Hence, melatonin treatment could lower fruit chilling injury index, restrain the enhancement in relative leakage rate of cellular membrane, and moderate chilling injury symptoms of guava within the cold storage.

3.2. Commercially acceptable fruit rate and weight loss

The rate of commercially acceptable fruit is an important indicator of fresh fruit acceptance (Liu et al., 2021). In present work, the commercially acceptable rate of guava showed a decreasing trend during cold storage (Fig. 1D). No considerable variation in commercially acceptable rate was found between the control guava and melatonin-treated groups before storage 21 d. However, the guava exposed to melatonin, particularly at 100 μmol/L (P < 0.01), showed a higher fruit acceptability rate than control guava at storage day 28–42 (Fig. 1D).

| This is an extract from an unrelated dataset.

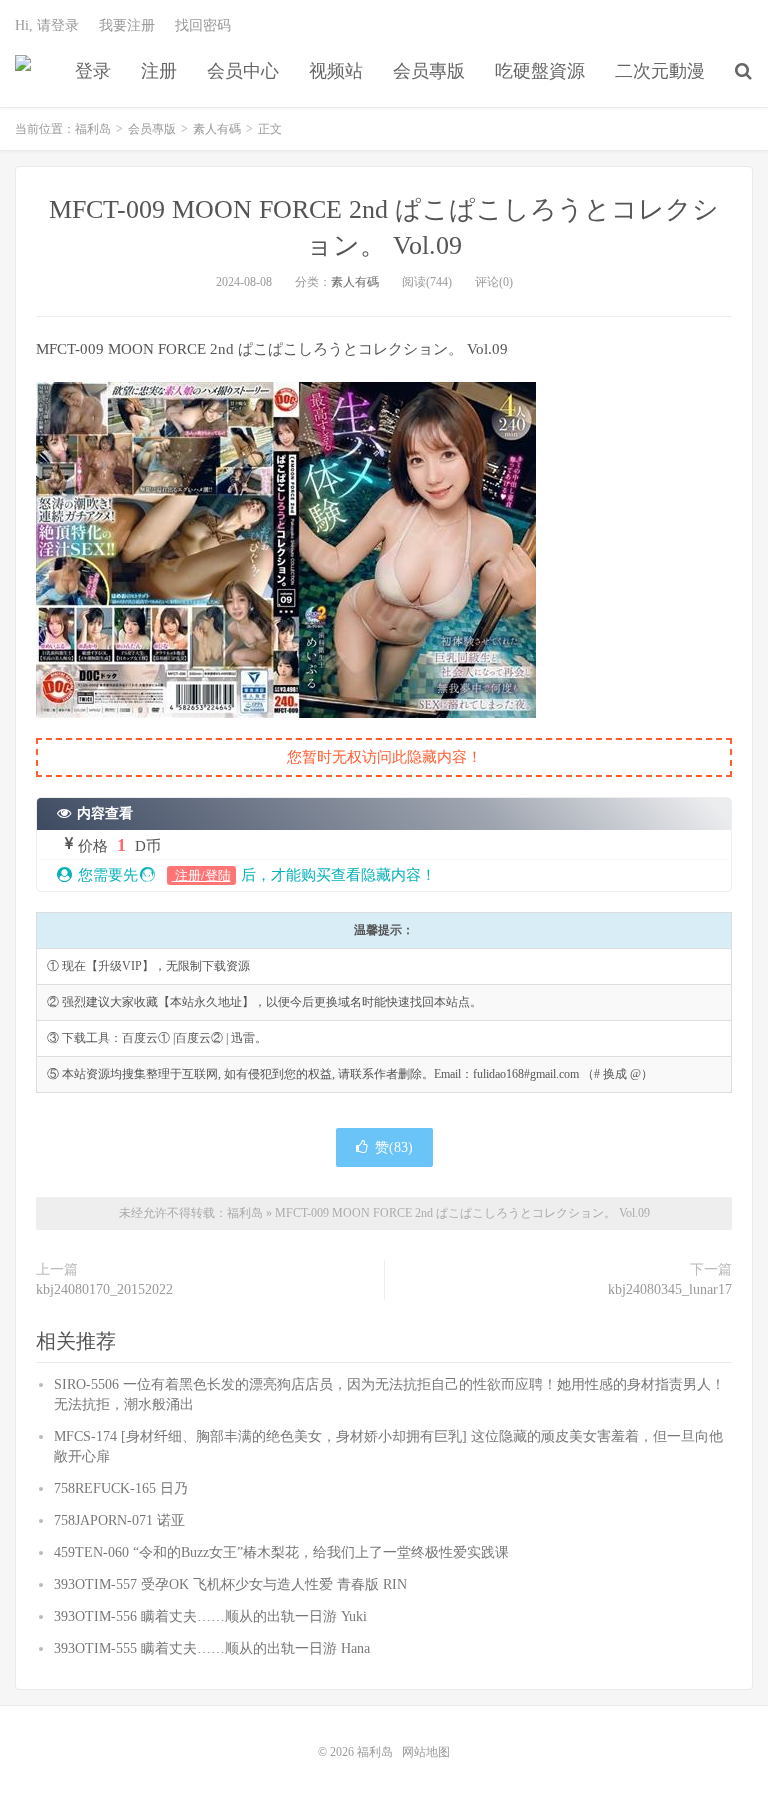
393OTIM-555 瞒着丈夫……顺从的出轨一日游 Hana (212, 1648)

Weight loss is a significant indicator for estimating storage-life of fruit during postharvest storage period, since it reflects the transpiration, respiration, and various physiological changes (Jiang et al., 2018). Because of their thin skin, the susceptibility for water loss was increased in guava fruit (Hong et al., 2012). In this work, during storage, the percentage of weight loss in control guava fruit displayed a quick increase (Fig. 1E), while guava fruit exposed to melatonin showed a similar increasing trend of weight loss percentage. However, a considerably (P < 0.05) lower weight loss was observed in 100 μmol/L melatonin-treated guava than control guava on storage day 28 and 42 (Fig. 1E). Following further analyses, we found that there was a negative correlation between commercially acceptable fruit rate (Fig. 1D) and weight loss percentage (Fig. 1E) in control guava (r = –0.994, P < 0.01).

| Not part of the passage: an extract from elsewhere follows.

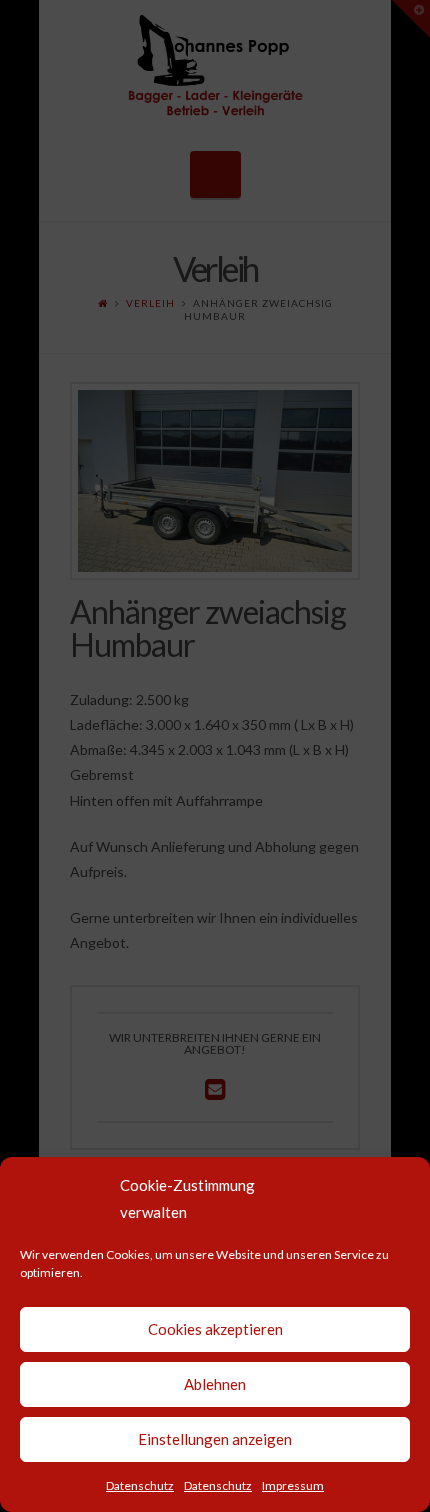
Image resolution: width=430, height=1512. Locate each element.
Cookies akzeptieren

The above data indicate that melatonin treatment could retain a higher rate of fruit acceptability and decrease the rate of weight loss of guava fruit, which might maintain their good quality following cold storage.

3.3. Fruit respiration rate and firmness

Guava is a climacteric fruit, which has strong respiratory intensity after storage at room temperature (Singh & Pal, 2008b). Suitable low temperatures could inhibit the respiratory intensity and delay the senescence of guavas during postharvest storage (Singh & Pal, 2008a). Fig. 2A depicts that the respiration rate in control guava fruit enhanced rapidly at storage 0–14 d, then dropped quickly at day 14–42. A similar trend of respiration rate was shown in melatonin-treated guavas. Relative to control guavas, the rate of respiration was decreased in guavas exposed to melatonin during the postharvest storage period. The considerable variations were not observed among the different concentrations of melatonin treatments, but the 100 μmol/L melatonin-treated group had a remarkably (P < 0.01) lower respiration rate than control guava from day 7 to 14 of storage.

Fig. 2.

Fig. 2

Open in a new tab

Influences of melatonin treatment on fruit respiration rate (A) and firmness (B) of guavas during storage at 4 °C. Mean ± standard error (n = 3) was applied to represent each value. Remarkable differences between the 100 μmol/L melatonin-treated guavas and control guavas on the same storage day are indicated by * (P < 0.05) and ** (P < 0.01).

Fruit texture has a great influence on postharvest storage and transportation. Yet, it is usually the first of many main qualities to be judged by consumers, hence effectively contributing to product acceptance (Hong et al., 2012). In this work, the firmness in control guava fruit declined rapidly during storage (Fig. 2B). Whereas, melatonin treatment help retain higher firmness of postharvest guava fruit, especially on storage day 14 (19.31% higher, relative to control group). Following further analyses indicated that 100 μmol/L melatonin-treated guava fruit had a clearly (P < 0.05) higher firmness than control guava at day 14–35 (Fig. 2B).

Thus, exogenous melatonin treatment could lower fruit respiration rate, maintain higher fruit firmness of guava fruit during cold storage.

3.4. Lightness L* value, hue angle, and chlorophyll content

In many fruits, including guava, appearance color is an essential factor for assessing harvest maturity and quality of fruit (Etemadipoor et al., 2019, Farcuh et al., 2020). The preference of consumers is also influenced by the appearance color of fruit. The development of darkening or browning in postharvest fruit is revealed by a dropped L* value (Liu et al., 2021). Also, the deterioration of chlorophyll causes a reduction in hue angle (Li et al., 2019).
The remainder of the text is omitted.